+++ Data extracts +++
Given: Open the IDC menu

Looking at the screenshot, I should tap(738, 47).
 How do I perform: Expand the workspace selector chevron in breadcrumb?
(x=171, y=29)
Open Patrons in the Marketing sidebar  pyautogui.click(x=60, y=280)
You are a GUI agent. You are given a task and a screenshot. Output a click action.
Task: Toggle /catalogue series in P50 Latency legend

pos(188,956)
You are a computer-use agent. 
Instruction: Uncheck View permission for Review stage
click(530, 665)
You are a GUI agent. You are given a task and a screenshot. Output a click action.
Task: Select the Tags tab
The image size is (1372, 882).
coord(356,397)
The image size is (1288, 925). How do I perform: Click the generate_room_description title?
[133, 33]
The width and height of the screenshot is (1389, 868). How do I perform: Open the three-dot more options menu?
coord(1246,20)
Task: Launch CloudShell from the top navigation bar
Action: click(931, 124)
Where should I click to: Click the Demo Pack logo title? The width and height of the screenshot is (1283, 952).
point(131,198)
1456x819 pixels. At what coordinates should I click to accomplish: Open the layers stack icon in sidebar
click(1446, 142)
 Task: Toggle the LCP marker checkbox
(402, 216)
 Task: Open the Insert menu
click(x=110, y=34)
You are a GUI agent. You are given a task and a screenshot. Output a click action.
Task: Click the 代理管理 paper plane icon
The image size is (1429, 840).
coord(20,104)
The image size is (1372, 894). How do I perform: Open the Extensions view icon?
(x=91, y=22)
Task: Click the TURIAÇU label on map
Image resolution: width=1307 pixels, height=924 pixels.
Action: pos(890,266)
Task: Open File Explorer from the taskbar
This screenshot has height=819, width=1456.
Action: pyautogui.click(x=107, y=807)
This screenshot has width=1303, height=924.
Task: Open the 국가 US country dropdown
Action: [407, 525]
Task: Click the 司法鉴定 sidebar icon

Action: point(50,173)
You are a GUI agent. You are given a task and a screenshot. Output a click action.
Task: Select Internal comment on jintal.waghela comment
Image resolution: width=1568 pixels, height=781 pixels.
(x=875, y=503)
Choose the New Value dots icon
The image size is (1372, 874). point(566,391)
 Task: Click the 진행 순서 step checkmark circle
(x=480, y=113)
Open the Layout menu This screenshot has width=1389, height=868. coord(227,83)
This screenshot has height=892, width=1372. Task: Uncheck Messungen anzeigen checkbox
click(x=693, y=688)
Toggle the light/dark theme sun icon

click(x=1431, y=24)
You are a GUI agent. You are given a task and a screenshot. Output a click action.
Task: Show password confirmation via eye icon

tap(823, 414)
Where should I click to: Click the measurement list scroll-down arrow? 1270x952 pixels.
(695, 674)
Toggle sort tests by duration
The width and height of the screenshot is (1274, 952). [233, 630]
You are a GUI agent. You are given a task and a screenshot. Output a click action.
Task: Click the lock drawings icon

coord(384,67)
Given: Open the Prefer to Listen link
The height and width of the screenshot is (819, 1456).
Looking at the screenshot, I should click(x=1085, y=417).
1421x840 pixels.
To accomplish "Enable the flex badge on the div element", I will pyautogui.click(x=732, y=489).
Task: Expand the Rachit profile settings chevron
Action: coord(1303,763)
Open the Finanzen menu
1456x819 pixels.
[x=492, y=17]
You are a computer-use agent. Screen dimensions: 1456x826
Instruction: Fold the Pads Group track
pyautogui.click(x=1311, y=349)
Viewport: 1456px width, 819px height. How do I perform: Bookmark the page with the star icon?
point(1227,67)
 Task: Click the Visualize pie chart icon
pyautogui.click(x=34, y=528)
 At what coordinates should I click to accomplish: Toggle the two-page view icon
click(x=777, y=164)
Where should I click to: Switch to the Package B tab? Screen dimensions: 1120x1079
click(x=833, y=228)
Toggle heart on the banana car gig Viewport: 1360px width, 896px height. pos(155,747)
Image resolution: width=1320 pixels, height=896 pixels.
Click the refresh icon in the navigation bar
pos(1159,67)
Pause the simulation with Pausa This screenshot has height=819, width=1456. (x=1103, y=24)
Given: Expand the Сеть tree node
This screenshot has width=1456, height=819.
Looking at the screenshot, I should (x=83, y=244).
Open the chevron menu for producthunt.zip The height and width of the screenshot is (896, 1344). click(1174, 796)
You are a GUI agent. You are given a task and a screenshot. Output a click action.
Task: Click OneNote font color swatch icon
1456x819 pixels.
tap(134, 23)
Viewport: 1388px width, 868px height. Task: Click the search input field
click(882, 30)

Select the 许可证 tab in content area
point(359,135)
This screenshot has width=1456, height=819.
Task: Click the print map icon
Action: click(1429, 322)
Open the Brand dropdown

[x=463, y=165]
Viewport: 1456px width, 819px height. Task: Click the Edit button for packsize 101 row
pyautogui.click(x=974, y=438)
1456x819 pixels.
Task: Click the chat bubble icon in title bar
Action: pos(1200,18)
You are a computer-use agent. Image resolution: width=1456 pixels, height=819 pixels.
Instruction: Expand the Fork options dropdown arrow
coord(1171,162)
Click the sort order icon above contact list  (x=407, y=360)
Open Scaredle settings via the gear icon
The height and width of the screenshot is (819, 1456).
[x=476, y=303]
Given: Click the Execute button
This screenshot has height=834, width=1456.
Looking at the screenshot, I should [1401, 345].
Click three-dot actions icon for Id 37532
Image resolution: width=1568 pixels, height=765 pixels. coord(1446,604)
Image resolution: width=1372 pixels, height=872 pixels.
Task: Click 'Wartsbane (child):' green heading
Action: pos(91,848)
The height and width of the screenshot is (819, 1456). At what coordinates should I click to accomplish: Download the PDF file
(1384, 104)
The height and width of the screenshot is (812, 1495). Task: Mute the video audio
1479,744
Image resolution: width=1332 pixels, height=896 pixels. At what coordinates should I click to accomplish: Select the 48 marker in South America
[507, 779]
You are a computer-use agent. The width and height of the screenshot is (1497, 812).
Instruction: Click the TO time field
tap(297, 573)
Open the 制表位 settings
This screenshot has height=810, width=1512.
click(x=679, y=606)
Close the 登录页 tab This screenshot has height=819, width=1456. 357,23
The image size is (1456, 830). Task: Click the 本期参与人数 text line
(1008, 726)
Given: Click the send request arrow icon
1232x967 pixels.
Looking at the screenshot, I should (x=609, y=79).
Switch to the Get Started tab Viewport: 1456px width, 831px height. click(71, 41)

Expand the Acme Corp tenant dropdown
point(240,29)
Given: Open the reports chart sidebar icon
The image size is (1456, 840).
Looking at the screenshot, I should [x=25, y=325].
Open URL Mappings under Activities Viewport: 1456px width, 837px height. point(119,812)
+++
● **To do**:
Lines with "computer": copy every one of them from the listing above.

● **Task response**:
You are a computer-use agent. 
You are a computer-use agent. Screen dimensions: 1456x826
You are a computer-use agent. Image resolution: width=1456 pixels, height=819 pixels.
You are a computer-use agent. The width and height of the screenshot is (1497, 812).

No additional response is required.